Minerva was the goddess of wisdom and creativity and she was very competitive. Once she was in a competition to win a city, and it was to see who could make something most useful. She made the thing that the gods said was most useful. It was olives. The other god made horses, but they were deemed not as important. So she won the city of Athens because her name in Greek is Athene.
There was another contest too. Minerva was well known for the fact that she was a brilliant weaver. There was also another woman, who was a mortal, named Arachne. She was also a brilliant weaver, and challenged Minerva to have a competition. Minerva changed herself into an old lady and visited Arachne. She gave her some friendly advice and said, “Do not challenge this god. She is powerful and she will beat you. Maybe, if you apologise she will have pity and forgive you." But Arachne got furious and shouted, “Let her come to me. I will have a match against her.” Then Minerva said in her disguise, “She comes,” and dropped her disguise. The girl was shocked but she stood firm. She would not back out.
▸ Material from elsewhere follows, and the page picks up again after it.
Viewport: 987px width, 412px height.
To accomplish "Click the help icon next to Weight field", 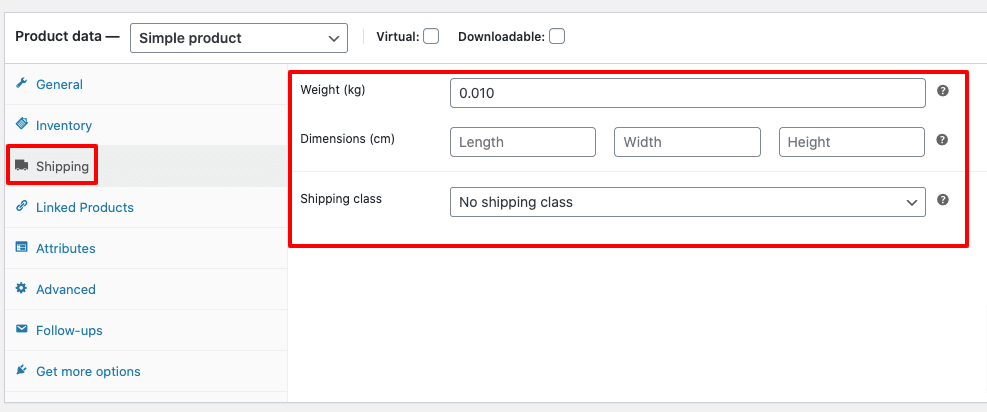I will point(942,91).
They started the match and Minerva was sure that she would win. She knew that she was a talented weaver. Arachne, too, knew that she was a good weaver, but was not quite so sure. Minerva wove a tapestry showing how foolish she thought humans were and Arachne made one showing how foolish she though gods were, and she illustrated a few of the faults of the gods. Minerva did likewise, and Minerva was said to be the winner. Arachne was so sad that she died. Minerva took pity on her and said, “Have life.”
Then she turned into a spider. That is why spiders always weave.